Hopefully the bloated fantasy "epics", overloaded with world-building that is basically just Norse, Germanic and English mythology fan fiction, which his works spwaned will hopefully never come to pass.
http://en.wikipedia.org/wiki/Fritz_Leiber#Fafhrd_and_the_Gray_Mouser
http://en.wikipedia.org/wiki/Robert_E._Howard#Sword_and_Sorcery

I say good riddance.:D
 
Meet the Feebles was brilliant. Peter Jackson made some awesome splatter movies in his time and New Zealand has been truly blessed by his presence.
 
Fantasy would survive without Tolkien, Fritz Leibner, H.P Lovecraft, Robert E. Howard and and a number of other SF/Fantasy writers would still be around, elves and Orks might be less predominant, and Fantasy might be a bit less cliched and sugary-sweet overall.
Hopefully the bloated fantasy "epics", overloaded with world-building that is basically just Norse, Germanic and English mythology fan fiction, which his works spwaned will hopefully never come to pass.
http://en.wikipedia.org/wiki/Fritz_Leiber#Fafhrd_and_the_Gray_Mouser
http://en.wikipedia.org/wiki/Robert_E._Howard#Sword_and_Sorcery

I say good riddance.:D



...making room for other cliches in the science fiction/fantasy realm to become dominant.

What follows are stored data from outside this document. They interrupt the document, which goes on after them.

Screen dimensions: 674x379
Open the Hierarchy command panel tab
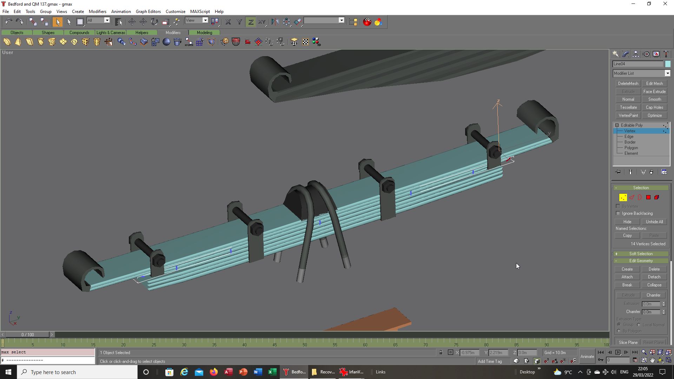coord(636,54)
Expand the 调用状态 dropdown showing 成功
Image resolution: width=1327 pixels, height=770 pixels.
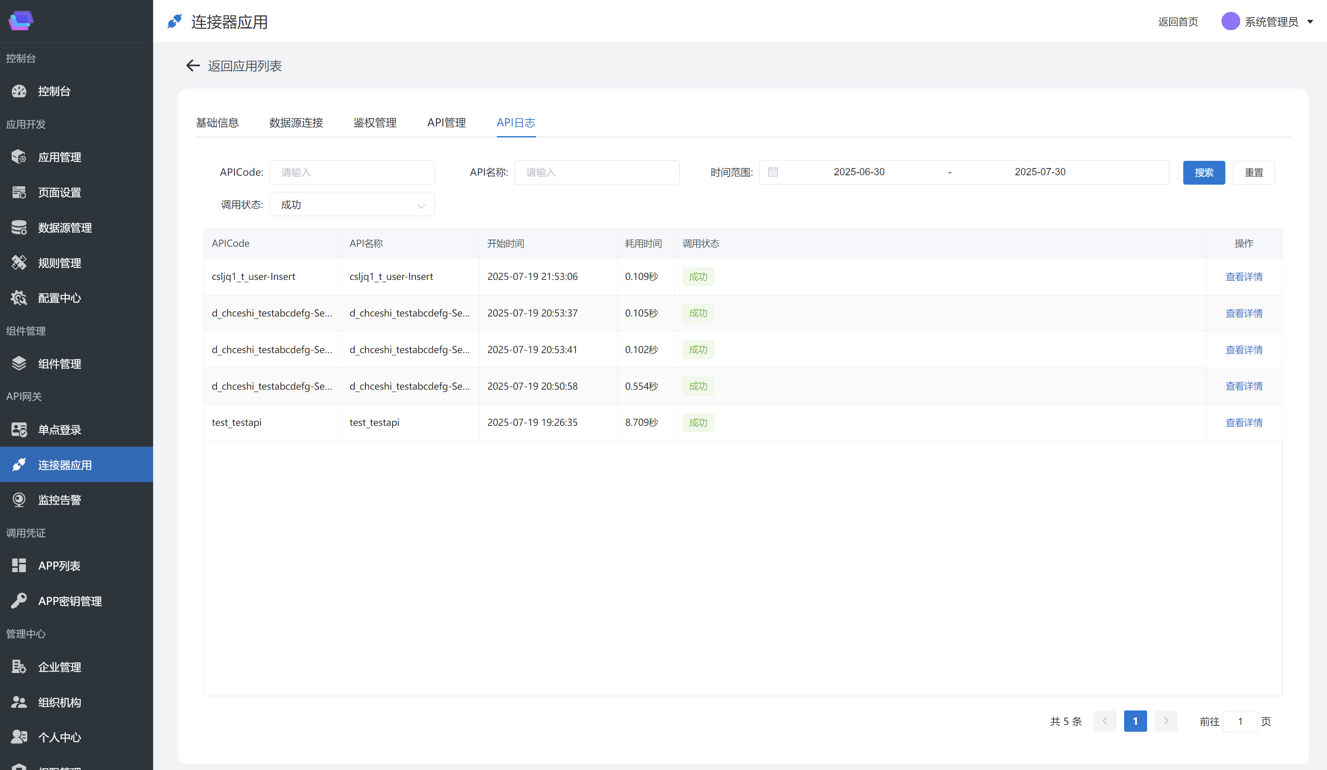pyautogui.click(x=352, y=205)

You really wouldn't be any happier. :D

Besides, Fantasy has probably never been more pluralistic than it is now. There are flavors for everyone. Even for you.;)
 
Antiquity

And what about a more Hellenic Antiquity-influenced *fantasy, where the heroes would be dealing with nymphes, chimeraes, hydras and sphinxes?

Someone made the Maze and Minotaurs for a POD where Gygax was more influenced by Antiquity.
Similarly, something like it could have happened.